The dying hours of the pre-iPhone 5 era appear to have revealed all, however, with popular fanboy site 9to5Mac venturing that the new feature is to be a 9-pin, USB 3-supporting dock connector dubbed 'Lightning.' It's all very plausible: the moniker would fit nicely with the 'Thunderbolt' tag attached to the new-gen ultra-fast Mac connectors. Increasingly certain as well is the christening of Apple's new generation handset - according to search engine leaks nabbed by the same site, it will indeed be named the iPhone 5, as opposed to one of the alternatives.
Elsewhere, sources in the Far East have reignited speculation that a 13in Retina display MacBook Pro may form a central part of today's big Apple unveil. Such a device has been tipped as far back as WWDC 2012, but the hype surrounding the iPhone 5 - not to mention the possibility of a 7in iPad mini - has grown so intense in recent months that the potential new Retina notebook has been relegated to also-ran status. However, Taiwanese daily tech newspaper DigiTimes claims that the 13in Retina device is back on the agenda, saying that sources in Apple's upstream supply chain have reported that the new MacBook Pro model will start shipping in September - just in the time for the lucrative back-to-school shopping season in the US.
Finally, the iPhone 5 isn't just set to fascinate consumers following its imminent launch - it could, according to analysts from JP Morgan, also revive the US economy.
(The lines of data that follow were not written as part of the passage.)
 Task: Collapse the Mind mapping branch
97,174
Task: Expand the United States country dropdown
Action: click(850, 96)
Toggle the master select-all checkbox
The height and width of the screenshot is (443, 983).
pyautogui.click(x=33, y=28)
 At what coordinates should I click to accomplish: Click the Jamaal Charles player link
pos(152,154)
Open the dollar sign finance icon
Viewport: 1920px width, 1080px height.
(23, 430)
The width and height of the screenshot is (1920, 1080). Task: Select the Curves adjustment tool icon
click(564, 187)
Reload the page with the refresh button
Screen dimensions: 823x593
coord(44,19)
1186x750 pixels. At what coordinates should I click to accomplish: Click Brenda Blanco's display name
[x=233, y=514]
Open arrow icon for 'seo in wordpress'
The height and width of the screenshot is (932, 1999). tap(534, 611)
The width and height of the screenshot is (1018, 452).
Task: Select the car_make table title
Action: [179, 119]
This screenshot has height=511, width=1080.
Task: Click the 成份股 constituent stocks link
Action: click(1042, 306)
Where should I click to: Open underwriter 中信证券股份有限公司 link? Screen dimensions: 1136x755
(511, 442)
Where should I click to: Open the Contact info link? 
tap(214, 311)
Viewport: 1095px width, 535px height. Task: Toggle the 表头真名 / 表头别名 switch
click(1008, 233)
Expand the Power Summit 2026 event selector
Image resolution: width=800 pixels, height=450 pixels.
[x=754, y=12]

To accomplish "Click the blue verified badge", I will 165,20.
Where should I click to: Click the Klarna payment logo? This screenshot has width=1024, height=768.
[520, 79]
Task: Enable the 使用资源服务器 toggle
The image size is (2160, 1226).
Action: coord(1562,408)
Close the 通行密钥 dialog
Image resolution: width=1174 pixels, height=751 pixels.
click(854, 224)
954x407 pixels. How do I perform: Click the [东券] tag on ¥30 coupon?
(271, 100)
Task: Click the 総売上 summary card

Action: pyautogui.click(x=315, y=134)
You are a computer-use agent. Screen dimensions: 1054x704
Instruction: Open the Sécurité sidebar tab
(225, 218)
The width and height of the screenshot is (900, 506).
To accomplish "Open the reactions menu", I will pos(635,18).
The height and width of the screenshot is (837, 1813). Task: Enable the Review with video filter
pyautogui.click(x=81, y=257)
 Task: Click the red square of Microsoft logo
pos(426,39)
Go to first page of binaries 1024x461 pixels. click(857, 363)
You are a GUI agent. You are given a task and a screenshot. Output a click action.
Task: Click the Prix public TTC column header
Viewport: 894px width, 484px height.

Projecting that some 8 million iPhone 5 units could ship in Q4, the financial number runners have ventured that Apple's frenzy-inducing new handset could boost America's GDP by some $3 billion (£186 billion) - resulting in overall growth of 0.33 per cent with regards to the country's gross domestic product. iPhone 5 as the saviour of a beleaguered nation - now there's a campaign talking point for Messrs Obama and Romney.